On New Year’s Day 2013, Pulitzer Prize-winning journalist Gene Weingarten carried an old green fedora into a restaurant in Washington, D.C., and asked three strangers to pluck a day, a month and a year out of the hat. They picked December 28, 1986.
Weingarten, a longtime feature writer for The Washington Post, spent the next six years researching what happened on that day. The result is a compelling new book, “One Day: The Extraordinary Story of an Ordinary 24 Hours in America.”
That Sunday between Christmas and New Year’s – a day any journalist will tell you is the slowest news day of the slowest news week of the year – turned out to be full of comedy, tragedy, heroism and human drama. In chapters that chronicle the day from 12:01 a.m. to 11:55 p.m., Weingarten writes about a landmark heart transplant in Virginia, a tragic fire in Texas, a marital struggle in Arizona and a Grateful Dead concert in California.
The book is a glorified writing device, a gimmick, a stunt. Weingarten compares it to a “hammer and nail” assignment he used to give writers – having them pound a nail into a phone book and write a profile of whomever the nail stopped at. It’s part of the old journalism adage that there’s a story in everything, everyone, everywhere – and this book proves the point.

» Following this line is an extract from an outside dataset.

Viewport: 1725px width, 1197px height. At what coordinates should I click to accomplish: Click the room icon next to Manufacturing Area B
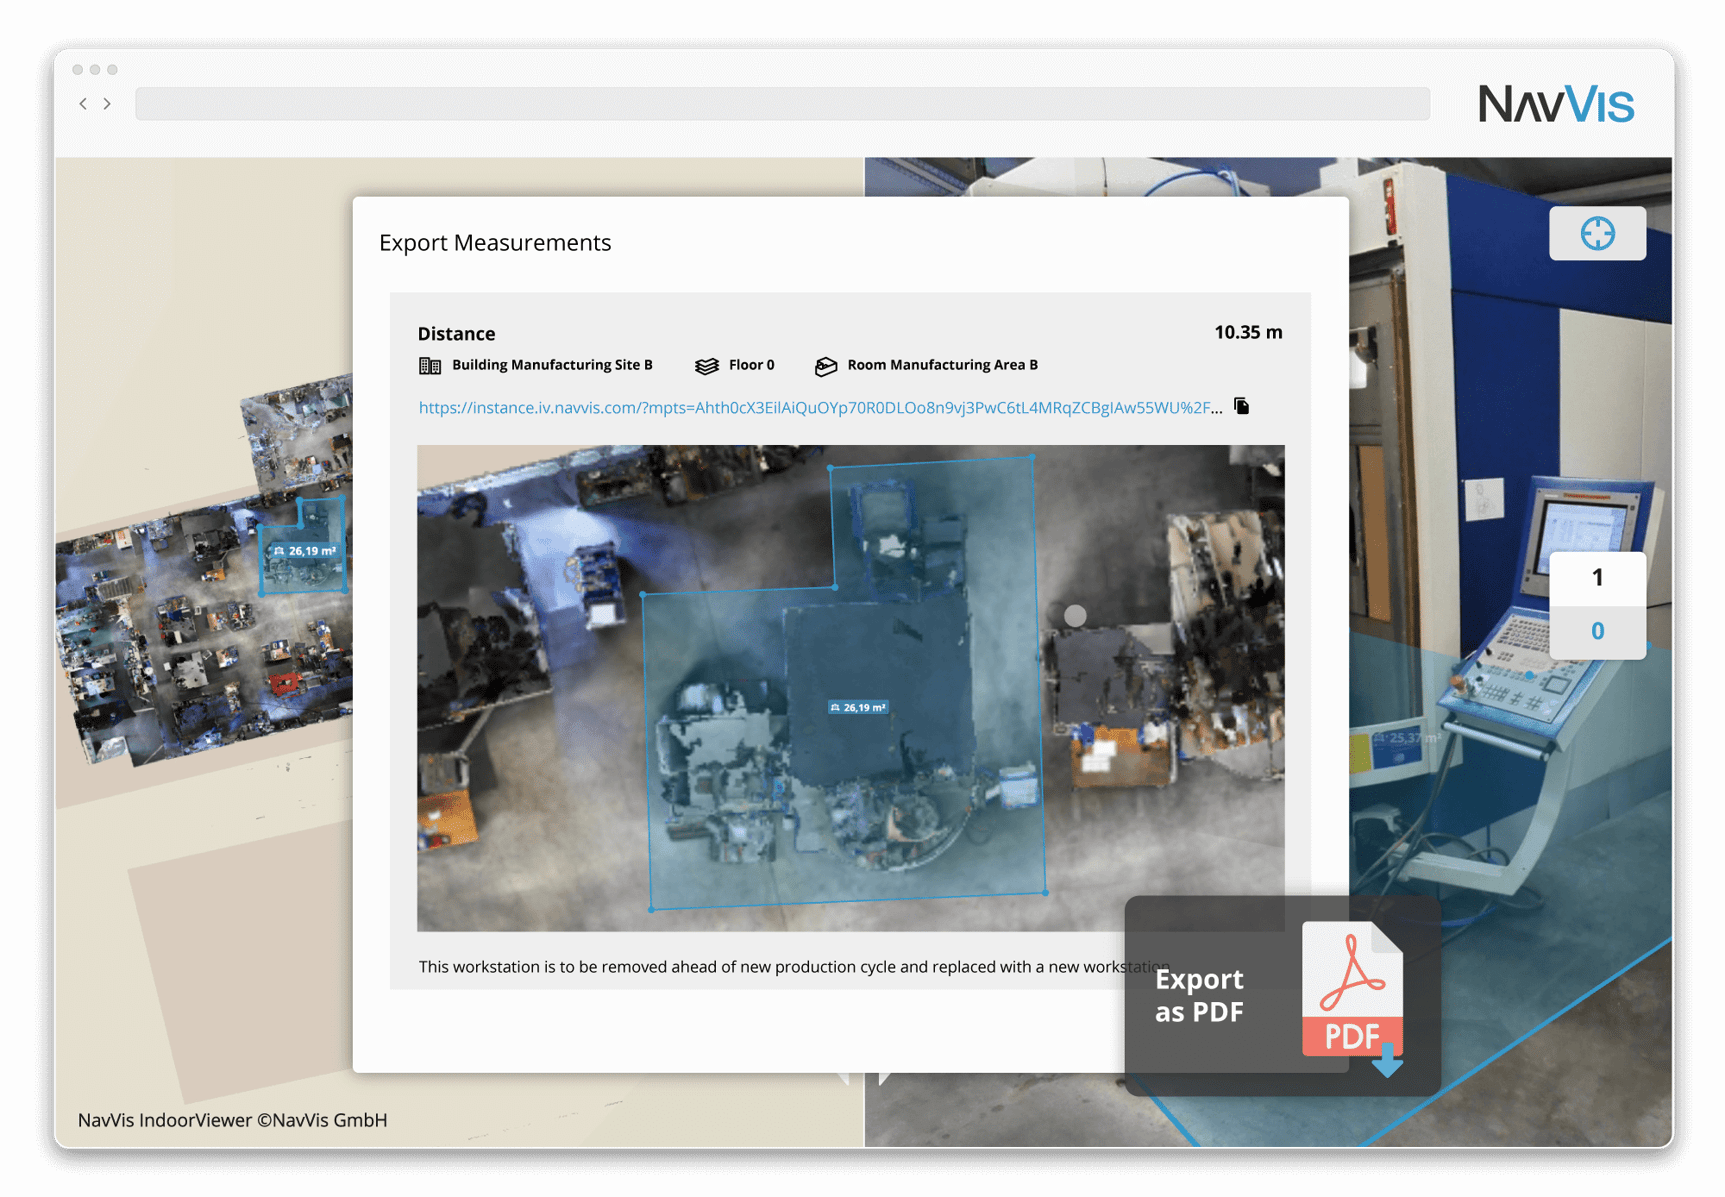pos(826,365)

These portraits of American life are best read one at a time, savored as you would a lengthy newspaper or magazine article. There’s no real theme knitting the stories together, but the collection as a whole shows the power of great reporting and writing. The random date is “presented both microscopically and panoramically,” Weingarten writes in his introduction. “From deep within but also high above.” He hits the mark splendidly with this book, revealing the soul of a single day in America, with all its private dramas and remarkable moments. And it’s anything but ordinary.